Malgré ce contexte explosif, SGM semble vouloir maintenir son cap, affichant son alliance avec un ton ironique, presque bravache. L’idée serait de « casser les codes » d’un commerce en crise, de redonner au BHV une visibilité qu’il avait perdue. Mais le pari pourrait s’avérer risqué : l’image d’un grand magasin historique parisien associé à l’un des symboles les plus décriés de la fast fashion passe difficilement auprès d’une partie du public.
Le choix du noir et blanc, du slogan provocateur et du timing, en plein week-end de la Toussaint, donne à cette campagne une tonalité ambivalente.
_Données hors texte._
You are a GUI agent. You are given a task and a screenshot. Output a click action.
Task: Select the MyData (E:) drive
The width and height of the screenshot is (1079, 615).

Certains y voient une touche d’humour noir, d’autres un signe de déconnexion totale avec les préoccupations actuelles.
Un coup marketing à double tranchant
Au-delà de l’affiche, l’opération commerciale prévue pour l’ouverture vise à attirer les curieux : les achats réalisés chez Shein seront intégralement remboursés en bons d’achat à utiliser dans le reste du magasin. Une stratégie qui cherche à faire d’une polémique un tremplin, en capitalisant sur la curiosité et sur le pouvoir d’achat.
Mais derrière l’agitation marketing, le malaise reste palpable. Plusieurs enseignes du BHV envisagent déjà de quitter les lieux, et la mairie de Paris ne cache pas sa désapprobation. À quelques mètres, depuis les fenêtres de l’Hôtel de Ville, les élus peuvent d’ailleurs contempler la fameuse affiche, symbole involontaire d’un bras de fer entre commerce et conscience écologique.
Le 5 novembre, le corner Shein ouvrira bien ses portes, malgré la pétition, les menaces de boycott et les enquêtes en cours. Reste à savoir si ce pari de la provocation servira le grand magasin ou s’il ne fera que renforcer la défiance envers une marque déjà perçue comme l’un des visages les plus controversés de la mode mondiale.